▶ [Your goal]: If a line in the data below holds the word "entries", copy it.

▶ [Excerpted data]:
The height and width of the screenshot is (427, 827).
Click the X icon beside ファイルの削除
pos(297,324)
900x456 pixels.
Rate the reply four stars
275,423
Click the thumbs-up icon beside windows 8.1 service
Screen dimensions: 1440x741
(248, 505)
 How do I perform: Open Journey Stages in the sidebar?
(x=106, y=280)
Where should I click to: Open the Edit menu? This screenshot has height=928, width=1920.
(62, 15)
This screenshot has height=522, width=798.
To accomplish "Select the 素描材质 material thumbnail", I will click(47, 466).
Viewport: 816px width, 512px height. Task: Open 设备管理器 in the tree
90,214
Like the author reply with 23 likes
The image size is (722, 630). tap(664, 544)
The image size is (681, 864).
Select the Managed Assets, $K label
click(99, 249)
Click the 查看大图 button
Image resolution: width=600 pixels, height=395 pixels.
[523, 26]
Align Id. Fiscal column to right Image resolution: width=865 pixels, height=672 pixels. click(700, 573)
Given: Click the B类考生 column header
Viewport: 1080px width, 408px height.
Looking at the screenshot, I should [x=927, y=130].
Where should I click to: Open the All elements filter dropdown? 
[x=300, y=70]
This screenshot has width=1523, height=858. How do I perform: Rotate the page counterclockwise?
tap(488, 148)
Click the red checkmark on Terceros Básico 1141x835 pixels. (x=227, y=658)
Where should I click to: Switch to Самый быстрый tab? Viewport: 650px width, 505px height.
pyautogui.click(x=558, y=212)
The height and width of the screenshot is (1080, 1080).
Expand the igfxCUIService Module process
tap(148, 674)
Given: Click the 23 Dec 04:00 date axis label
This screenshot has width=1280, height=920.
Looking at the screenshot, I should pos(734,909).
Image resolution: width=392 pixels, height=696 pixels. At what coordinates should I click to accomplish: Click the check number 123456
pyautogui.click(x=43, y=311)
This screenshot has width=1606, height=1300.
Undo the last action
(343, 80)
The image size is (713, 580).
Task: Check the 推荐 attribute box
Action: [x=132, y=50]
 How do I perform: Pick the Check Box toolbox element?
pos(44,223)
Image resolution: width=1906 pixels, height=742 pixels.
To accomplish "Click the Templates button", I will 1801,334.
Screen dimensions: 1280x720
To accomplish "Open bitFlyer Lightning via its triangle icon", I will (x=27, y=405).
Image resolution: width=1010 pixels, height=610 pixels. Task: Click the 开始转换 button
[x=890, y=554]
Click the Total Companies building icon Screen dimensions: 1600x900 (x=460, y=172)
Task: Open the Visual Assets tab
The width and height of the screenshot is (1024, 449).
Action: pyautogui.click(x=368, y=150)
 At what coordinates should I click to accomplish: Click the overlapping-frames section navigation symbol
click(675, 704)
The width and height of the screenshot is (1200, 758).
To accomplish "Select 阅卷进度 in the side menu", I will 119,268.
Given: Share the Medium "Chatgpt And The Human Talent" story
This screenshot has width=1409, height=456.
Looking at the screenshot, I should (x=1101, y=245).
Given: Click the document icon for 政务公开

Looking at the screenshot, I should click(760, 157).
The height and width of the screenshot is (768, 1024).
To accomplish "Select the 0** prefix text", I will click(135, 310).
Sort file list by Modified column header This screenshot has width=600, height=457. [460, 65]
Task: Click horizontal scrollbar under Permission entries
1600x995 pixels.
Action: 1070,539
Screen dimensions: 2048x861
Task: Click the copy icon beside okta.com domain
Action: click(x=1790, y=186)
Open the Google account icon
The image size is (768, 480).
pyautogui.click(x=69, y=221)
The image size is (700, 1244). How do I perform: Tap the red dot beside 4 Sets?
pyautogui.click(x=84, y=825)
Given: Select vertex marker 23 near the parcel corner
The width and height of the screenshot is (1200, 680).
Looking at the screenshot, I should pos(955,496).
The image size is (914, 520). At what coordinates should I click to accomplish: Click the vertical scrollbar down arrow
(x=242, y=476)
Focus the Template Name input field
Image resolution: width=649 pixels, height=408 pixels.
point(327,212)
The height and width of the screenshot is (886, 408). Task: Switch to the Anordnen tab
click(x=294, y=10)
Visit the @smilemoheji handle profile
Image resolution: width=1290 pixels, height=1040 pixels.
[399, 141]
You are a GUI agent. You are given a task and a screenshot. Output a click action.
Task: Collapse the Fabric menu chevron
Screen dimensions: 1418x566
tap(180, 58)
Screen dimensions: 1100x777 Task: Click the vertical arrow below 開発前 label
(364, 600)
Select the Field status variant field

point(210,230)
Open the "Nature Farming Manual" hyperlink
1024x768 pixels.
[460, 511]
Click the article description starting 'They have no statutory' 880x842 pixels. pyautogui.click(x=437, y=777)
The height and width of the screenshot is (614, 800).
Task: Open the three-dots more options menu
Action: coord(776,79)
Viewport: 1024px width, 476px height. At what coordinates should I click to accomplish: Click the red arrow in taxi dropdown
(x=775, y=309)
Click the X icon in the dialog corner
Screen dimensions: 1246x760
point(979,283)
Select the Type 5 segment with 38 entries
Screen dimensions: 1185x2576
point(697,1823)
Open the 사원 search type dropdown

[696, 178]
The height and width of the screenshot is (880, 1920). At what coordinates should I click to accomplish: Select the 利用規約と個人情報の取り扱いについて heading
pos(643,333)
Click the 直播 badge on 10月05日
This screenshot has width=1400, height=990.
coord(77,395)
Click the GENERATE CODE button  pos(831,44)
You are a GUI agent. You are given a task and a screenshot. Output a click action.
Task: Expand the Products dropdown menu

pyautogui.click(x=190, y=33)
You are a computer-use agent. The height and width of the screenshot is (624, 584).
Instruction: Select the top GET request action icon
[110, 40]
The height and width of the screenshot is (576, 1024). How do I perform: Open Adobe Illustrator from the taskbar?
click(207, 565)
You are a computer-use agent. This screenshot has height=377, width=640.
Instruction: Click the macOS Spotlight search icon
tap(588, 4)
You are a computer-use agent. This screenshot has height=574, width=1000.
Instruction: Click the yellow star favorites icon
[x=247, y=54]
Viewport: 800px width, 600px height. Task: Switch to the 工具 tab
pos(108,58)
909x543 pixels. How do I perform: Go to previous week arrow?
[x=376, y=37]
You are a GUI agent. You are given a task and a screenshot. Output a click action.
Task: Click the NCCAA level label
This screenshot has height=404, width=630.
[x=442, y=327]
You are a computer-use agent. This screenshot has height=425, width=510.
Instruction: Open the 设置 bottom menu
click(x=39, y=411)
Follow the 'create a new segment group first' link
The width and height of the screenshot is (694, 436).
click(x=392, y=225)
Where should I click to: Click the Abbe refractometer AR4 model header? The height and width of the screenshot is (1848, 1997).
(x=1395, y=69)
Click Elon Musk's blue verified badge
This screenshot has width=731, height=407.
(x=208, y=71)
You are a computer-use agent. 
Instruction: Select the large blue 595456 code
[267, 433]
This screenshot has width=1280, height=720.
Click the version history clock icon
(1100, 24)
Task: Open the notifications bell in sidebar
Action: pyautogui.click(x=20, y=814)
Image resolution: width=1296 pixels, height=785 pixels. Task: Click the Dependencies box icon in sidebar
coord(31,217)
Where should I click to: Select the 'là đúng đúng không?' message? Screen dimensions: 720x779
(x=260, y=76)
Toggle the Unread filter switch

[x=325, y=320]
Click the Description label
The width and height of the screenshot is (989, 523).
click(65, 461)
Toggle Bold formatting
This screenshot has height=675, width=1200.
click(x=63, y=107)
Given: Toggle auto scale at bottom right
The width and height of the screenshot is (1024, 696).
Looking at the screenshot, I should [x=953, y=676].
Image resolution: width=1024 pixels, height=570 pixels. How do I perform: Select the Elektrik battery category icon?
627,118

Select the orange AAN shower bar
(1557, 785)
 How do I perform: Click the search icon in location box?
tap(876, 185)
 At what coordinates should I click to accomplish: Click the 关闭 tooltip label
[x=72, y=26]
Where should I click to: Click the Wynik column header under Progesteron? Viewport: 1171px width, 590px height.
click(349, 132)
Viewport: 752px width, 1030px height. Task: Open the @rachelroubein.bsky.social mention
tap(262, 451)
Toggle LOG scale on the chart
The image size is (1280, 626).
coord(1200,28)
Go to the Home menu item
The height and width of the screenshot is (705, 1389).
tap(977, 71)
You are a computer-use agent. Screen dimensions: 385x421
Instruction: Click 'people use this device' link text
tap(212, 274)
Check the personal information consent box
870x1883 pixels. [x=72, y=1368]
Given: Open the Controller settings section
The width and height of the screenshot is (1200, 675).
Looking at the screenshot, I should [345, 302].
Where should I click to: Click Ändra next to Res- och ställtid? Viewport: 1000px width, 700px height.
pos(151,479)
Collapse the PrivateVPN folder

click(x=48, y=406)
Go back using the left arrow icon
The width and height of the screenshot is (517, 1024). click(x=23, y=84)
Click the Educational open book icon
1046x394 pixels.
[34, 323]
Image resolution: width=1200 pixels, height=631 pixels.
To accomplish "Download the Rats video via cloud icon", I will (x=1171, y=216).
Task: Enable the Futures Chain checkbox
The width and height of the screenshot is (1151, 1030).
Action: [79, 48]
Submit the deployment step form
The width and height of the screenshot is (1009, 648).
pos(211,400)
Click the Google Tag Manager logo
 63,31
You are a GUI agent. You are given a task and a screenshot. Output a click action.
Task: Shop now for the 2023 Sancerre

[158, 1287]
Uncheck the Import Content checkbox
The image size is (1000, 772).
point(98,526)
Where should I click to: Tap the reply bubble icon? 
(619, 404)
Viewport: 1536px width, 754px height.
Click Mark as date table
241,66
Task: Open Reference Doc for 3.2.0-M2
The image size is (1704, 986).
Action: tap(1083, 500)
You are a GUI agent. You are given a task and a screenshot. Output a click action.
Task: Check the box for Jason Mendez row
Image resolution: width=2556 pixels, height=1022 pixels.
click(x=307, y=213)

▶ [Output for this exercise]:
Task: Click horizontal scrollbar under Permission entries
Select the Type 5 segment with 38 entries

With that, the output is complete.